TASK GOAL | Exact reproduction required: the lines below from the line with "The image size is (1280, 684)." to the line with "Task: Click the orange", both ends included, and no others.

Source data |
________________________
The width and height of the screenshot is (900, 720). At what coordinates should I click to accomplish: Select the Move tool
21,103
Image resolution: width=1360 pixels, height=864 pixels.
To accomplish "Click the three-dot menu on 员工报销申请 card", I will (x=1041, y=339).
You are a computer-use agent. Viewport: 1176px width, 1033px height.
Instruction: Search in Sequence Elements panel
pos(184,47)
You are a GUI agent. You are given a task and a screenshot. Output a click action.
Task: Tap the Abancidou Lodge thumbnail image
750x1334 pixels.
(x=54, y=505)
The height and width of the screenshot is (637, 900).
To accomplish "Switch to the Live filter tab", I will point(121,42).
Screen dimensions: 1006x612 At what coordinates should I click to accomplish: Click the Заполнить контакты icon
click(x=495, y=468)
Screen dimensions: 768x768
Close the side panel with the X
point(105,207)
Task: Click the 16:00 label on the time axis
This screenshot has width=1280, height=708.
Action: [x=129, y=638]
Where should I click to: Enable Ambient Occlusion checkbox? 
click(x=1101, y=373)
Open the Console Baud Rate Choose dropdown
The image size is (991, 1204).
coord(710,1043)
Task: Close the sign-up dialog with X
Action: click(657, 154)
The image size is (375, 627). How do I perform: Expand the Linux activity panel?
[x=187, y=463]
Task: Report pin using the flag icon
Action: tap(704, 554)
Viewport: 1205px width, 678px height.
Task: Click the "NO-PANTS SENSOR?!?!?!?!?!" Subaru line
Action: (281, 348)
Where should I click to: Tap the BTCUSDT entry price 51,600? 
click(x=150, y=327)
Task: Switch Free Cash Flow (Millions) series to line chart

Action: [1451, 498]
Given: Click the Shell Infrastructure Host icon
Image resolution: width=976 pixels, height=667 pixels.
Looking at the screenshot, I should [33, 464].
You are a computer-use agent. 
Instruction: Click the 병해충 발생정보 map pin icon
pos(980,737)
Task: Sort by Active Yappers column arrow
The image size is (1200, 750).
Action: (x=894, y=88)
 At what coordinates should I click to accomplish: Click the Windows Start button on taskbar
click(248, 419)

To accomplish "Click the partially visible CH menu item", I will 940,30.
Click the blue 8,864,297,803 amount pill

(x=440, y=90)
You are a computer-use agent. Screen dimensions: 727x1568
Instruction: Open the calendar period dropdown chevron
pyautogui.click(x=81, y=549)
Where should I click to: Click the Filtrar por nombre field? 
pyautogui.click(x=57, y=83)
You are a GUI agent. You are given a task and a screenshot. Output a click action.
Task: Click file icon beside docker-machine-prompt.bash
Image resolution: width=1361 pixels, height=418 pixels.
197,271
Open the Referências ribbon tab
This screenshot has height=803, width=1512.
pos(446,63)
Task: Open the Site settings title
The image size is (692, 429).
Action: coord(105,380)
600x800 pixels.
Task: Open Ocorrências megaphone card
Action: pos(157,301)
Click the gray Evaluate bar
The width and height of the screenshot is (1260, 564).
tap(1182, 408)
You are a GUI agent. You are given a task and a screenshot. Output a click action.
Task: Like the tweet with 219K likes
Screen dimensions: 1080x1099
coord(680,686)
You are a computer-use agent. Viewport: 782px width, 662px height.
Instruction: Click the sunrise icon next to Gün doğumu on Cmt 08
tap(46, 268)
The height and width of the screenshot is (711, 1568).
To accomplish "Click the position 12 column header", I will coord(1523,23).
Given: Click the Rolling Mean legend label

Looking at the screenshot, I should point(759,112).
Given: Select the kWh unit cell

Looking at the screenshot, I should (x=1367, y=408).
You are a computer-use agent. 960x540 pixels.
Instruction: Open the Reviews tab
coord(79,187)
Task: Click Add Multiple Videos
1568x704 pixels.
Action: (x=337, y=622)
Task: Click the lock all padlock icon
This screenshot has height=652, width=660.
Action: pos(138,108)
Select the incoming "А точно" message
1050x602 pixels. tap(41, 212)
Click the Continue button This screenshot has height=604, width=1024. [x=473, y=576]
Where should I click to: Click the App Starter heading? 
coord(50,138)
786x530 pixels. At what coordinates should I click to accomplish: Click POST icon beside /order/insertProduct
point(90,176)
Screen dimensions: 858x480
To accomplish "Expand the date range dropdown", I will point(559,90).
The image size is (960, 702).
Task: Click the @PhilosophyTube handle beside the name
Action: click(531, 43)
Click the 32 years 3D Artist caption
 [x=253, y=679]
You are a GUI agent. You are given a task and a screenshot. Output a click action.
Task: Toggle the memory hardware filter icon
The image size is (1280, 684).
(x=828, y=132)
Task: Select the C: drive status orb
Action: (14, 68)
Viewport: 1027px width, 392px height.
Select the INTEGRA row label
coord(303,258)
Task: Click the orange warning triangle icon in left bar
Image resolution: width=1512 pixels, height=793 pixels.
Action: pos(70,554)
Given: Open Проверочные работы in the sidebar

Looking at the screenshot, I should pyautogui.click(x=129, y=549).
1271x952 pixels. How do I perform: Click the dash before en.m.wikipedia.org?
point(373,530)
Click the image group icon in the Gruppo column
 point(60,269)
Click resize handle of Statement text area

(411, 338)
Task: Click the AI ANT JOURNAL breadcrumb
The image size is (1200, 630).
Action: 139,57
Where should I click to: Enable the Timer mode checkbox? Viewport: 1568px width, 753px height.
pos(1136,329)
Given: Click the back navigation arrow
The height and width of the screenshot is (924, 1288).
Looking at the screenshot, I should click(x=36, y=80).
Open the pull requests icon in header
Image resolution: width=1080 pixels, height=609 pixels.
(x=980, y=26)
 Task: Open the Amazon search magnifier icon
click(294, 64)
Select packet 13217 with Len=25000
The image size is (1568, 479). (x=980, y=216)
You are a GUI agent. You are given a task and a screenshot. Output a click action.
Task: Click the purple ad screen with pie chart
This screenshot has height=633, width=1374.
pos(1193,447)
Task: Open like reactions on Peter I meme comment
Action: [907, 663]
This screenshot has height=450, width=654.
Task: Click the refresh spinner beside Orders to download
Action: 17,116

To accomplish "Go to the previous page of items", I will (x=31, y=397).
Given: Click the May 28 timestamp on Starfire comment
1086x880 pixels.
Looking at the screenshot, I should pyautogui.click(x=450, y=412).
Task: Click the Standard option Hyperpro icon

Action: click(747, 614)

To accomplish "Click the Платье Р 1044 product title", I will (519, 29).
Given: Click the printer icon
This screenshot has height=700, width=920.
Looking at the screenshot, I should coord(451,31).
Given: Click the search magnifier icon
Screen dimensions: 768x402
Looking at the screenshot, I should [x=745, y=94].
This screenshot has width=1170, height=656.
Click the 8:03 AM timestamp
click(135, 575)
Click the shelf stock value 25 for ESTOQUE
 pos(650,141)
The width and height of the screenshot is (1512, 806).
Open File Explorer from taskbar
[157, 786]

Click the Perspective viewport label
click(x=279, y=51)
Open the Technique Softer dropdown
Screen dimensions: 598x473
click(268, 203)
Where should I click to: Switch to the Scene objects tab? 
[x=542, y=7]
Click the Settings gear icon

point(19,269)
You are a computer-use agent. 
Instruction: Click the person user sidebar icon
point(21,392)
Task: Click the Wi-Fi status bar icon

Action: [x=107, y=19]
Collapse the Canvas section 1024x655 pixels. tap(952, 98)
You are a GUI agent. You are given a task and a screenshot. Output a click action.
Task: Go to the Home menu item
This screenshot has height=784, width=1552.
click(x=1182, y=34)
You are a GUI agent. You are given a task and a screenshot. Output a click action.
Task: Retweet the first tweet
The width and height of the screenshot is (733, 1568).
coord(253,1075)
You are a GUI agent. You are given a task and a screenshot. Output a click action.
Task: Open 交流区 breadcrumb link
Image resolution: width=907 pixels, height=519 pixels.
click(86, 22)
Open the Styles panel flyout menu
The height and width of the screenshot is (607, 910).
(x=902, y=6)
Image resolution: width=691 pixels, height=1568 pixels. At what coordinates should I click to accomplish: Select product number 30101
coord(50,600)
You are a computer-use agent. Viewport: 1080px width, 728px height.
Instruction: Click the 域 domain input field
________________________
TASK ANSWER |
The image size is (1280, 684).
(x=828, y=132)
Task: Select the C: drive status orb
Action: (14, 68)
Viewport: 1027px width, 392px height.
Select the INTEGRA row label
coord(303,258)
Task: Click the orange warning triangle icon in left bar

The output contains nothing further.